The program offers Tasmanian nurses the opportunity to complete a Bachelor of Midwifery to become registered midwives.
Mrs Close said she was grateful for the USQ distance education program, which combined online study with residential schools and 1320 hours of clinical practice.
“It was always my intention to study midwifery after I graduated nursing so I’m very fortunate to be part of the USQ program,” she said.
“The residential school was definitely the highlight. I not only got the chance to meet everyone in the course and had great exposure to my lecturers, but I also got access to the fantastic facilities at the USQ Midwifery Simulation Centre.”
The residential school gave students the opportunity to gain hands-on clinical experience, from basic antenatal care to birthing a baby and neonatal resuscitation for a newborn baby using high-fidelity simulation equipment.
“All the students were very eager and committed to develop their knowledge and learn new skills while taking part in a number of simulated exercises and clinical scenarios,” Senior Lecturer (Midwifery) Elizabeth Rigg said.
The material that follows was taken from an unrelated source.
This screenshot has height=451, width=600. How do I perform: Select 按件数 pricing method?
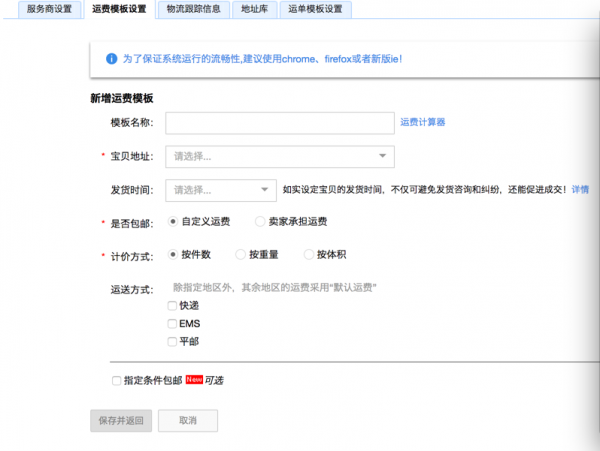coord(174,255)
TDHHS Chief Nurse and Midwife Francine Douce said the USQ program was an ideal choice to respond to changes in midwifery education in Tasmania.
“Tasmanian students will study by distance with USQ and complete their clinical experiences in our local maternity services across the state,” she said.
“The students and our maternity service partners are very excited about this new program.”
USQ responded to the nation’s growing midwife shortage, as revealed by the Department of Employment, by launching its Bachelor of Midwifery (Graduate Entry) last year.
As well as offering state-of-the-art simulation facilities for the highest standard in teaching and learning, USQ continues to work hard to strengthen links between students and service partners in order to broaden their exposure to midwifery practice through various clinical placements.